Blobstore: Twitter’s in-house photo storage system

Tuesday, 11 December 2012

Millions of people turn to Twitter to share and discover photos. To make it possible to upload a photo and attach it to your Tweet directly from Twitter, we partnered with Photobucket in 2011. As soon as photos became a more native part of the Twitter experience, more and more people began using this feature to share photos.

In order to introduce new features and functionality, such as filters, and continue to improve the photos experience, Twitter’s Core Storage team began building an in-house photo storage system. In September, we began to use this new system, called Blobstore.

What is Blobstore?

Blobstore is Twitter’s low-cost and scalable storage system built to store photos and other binary large objects, also known as blobs. When we set out to build Blobstore, we had three design goals in mind:

Low Cost: Reduce the amount of money and time Twitter spent on storing Tweets with photos.
High Performance: Serve images in the low tens of milliseconds, while maintaining a throughput of hundreds of thousands of requests per second.
Easy to Operate: Be able to scale operational overhead with Twitter’s continuously growing infrastructure.

How does it work?

When a user tweets a photo, we send the photo off to one of a set of Blobstore front-end servers. The front-end understands where a given photo needs to be written, and forwards it on to the servers responsible for actually storing the data. These storage servers, which we call storage nodes, write the photo to a disk and then inform a Metadata store that the image has been written and instruct it to record the information required to retrieve the photo. This Metadata store, which is a non-relational key-value store cluster with automatic multi-DC synchronization capabilities, spans across all of Twitter’s data centers providing a consistent view of the data that is in Blobstore.
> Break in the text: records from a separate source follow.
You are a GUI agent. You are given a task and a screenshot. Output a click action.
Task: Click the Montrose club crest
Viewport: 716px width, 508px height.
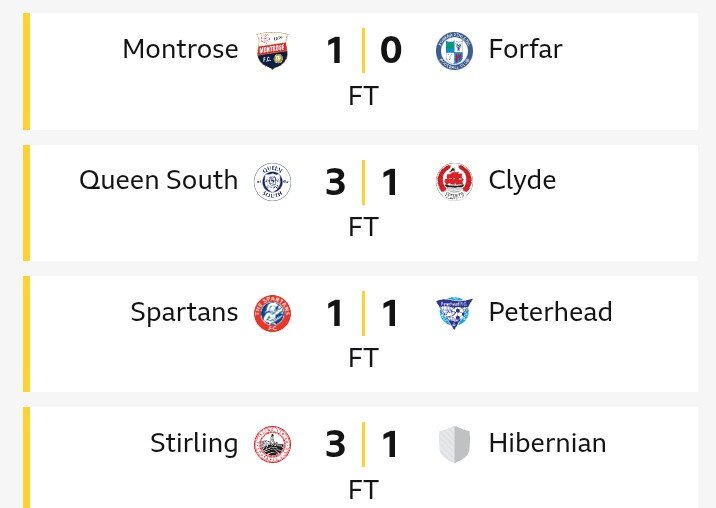[272, 50]
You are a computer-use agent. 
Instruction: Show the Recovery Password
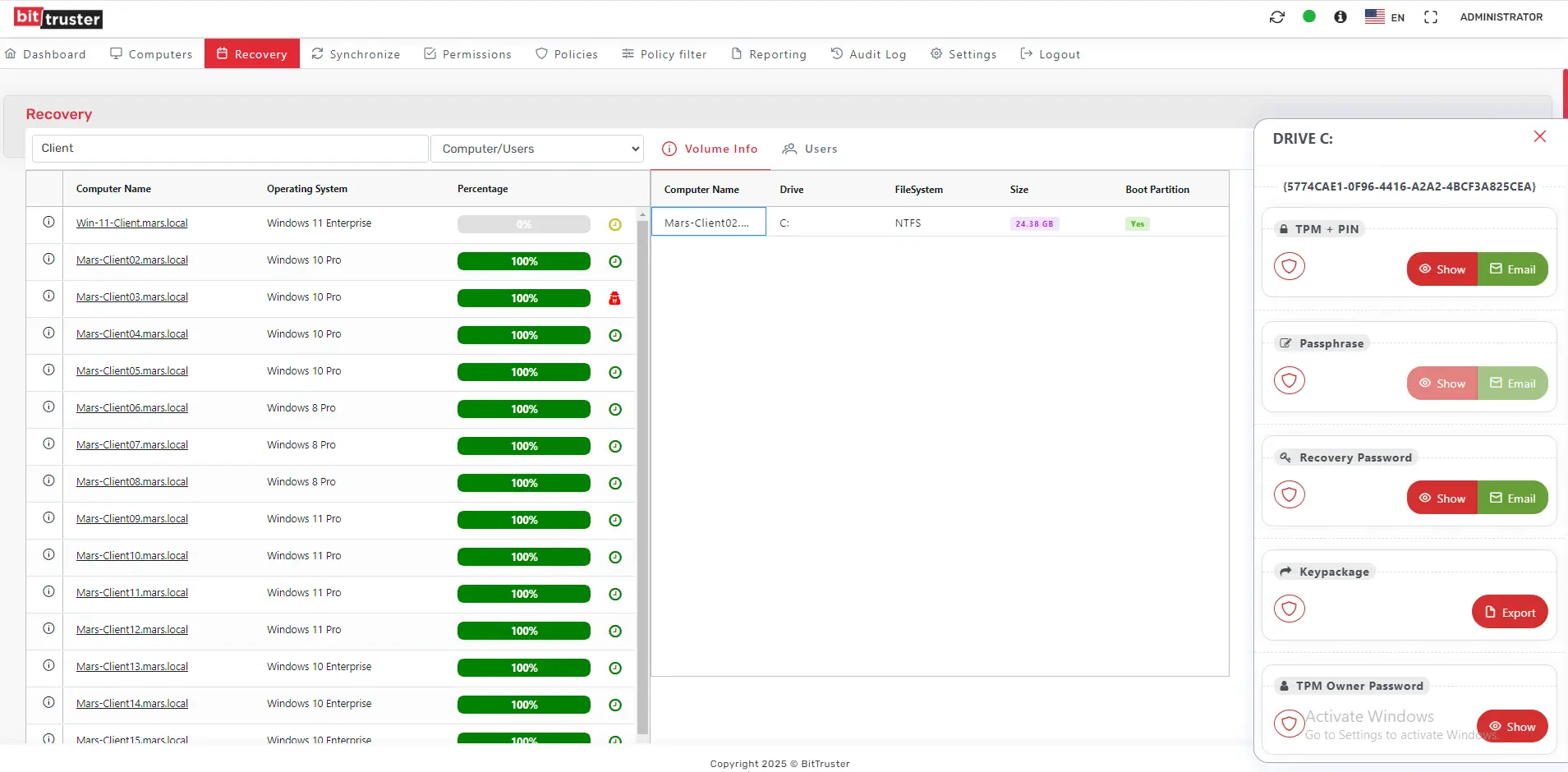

The brain of Blobstore, the blob manager, runs alongside the front-ends, storage nodes, and index cluster. The blob manager acts as a central coordinator for the management of the cluster. It is the source of all of the front-ends’ knowledge of where files should be stored, and it is responsible for updating this mapping and coordinating data movement when storage nodes are added, or when they are removed due to failures.

Finally, we rely on Kestrel, Twitter’s existing asynchronous queue server, to handle tasks such as replicating images and ensuring data integrity across our data centers.

We guarantee that when an image is successfully uploaded to Twitter, it is immediately retrievable from the data center that initially received the image. Within a short period of time, the image is replicated to all of our other data centers, and is retrievable from those as well. Because we rely on a multi-data-center Metadata store for the central index of files within Blobstore, we are aware in a very short amount of time whether an image has been written to its original data center; we can route requests there until the Kestrel queues are able to replicate the data.

Blobstore Components

How is the data found?

When an image is requested from Blobstore, we need to determine its location in order to access the data. There are a few approaches to solving this problem, each with its own pros and cons. One such approach is to map or hash each image individually to a given server by some method. This method has a fairly major downside in that it makes managing the movement of images much more complicated. For example, if we were to add or remove a server from Blobstore, we would need to recompute a new location for each individual image affected by the change. This adds operational complexity, as it would necessitate a rather large amount of bookkeeping to perform the data movement.

We instead created a fixed-sized container for individual blobs of data, called a “virtual bucket”. We map images to these containers, and then we map the containers to the individual storage nodes. We keep the total number of virtual buckets unchanged for the entire lifespan of our cluster. In order to determine which virtual bucket a given image is stored in, we perform a simple hash on the image’s unique ID. As long as the number of virtual buckets remains the same, this hashing will remain stable. The advantage of this stability is that we can reason about the movement of data at a much more coarsely grained level than the individual image.

How do we place the data?

When mapping virtual buckets to physical storage nodes, we keep some rules in mind to make sure that we don’t lose data when we lose servers or hard drives. For example, if we were to put all copies of a given image on a single rack of servers, losing that rack would mean that particular image would be unavailable.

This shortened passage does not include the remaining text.